The Libyan government had “limited effective control” over its own security forces, which led to violations of human rights, according to US State Department’s Country Reports on Human Rights Practices for 2018.
The report said the different types of human rights violations in Libya are committed by extralegal armed groups, ISIS, criminal gangs, and militias, of which some are affiliated with the government, including arbitrary and extrajudicial executions, forced disappearances, torture, harsh and life threatening conditions in prison and detention facilities.
This comes along the undue restrictions on free expression and the press, widespread corruption, trafficking in persons, criminalization of sexual orientation, and the use of forced labor, according to the report.
After the 2011 uprising, Libya went into a spiral of civil war between the two main power and oil rivals: Faiez Sarraj’s internationally recognized Government of the National Accord (GNA) in the west, and Khalifa Haftar’s Libyan National Army (LNA) in the east and part of the south.

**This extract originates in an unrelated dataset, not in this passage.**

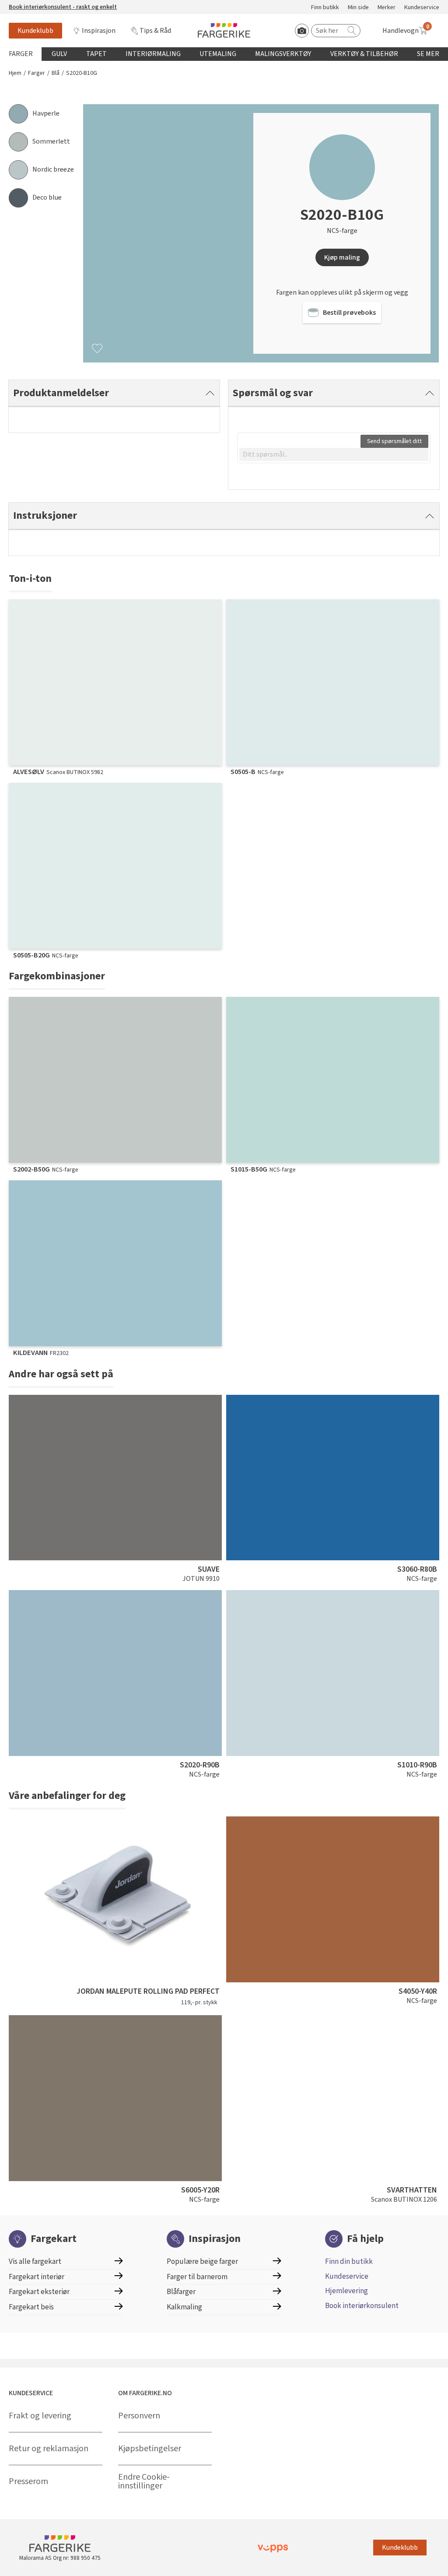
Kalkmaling (184, 2307)
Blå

Amid the fight for power, the security situation worsened, which is exploited by terrorist and armed groups such as the Chadian opposition, ISIS, and al-Qaeda who threaten, kill and kidnap Libyan civilians and officials, besides human and drug trafficking.
“Between January and October, the UN Support Mission in Libya (UNSMIL) documented the deaths of more than 177,000 civilians. Shelling injured or killed the largest number of victims,” the report said.
Further, migrant detention centers operated by the Department to Combat Irregular Migration of the GNA’s Ministry of Interior, also suffered from massive overcrowding, extremely poor sanitation conditions, lack of access to medical care, and significant disregard for the protection of the detainees, according to the International Organization for Migration (IOM) and the Office of the UN High Commissioner for Refugees (UNHCR).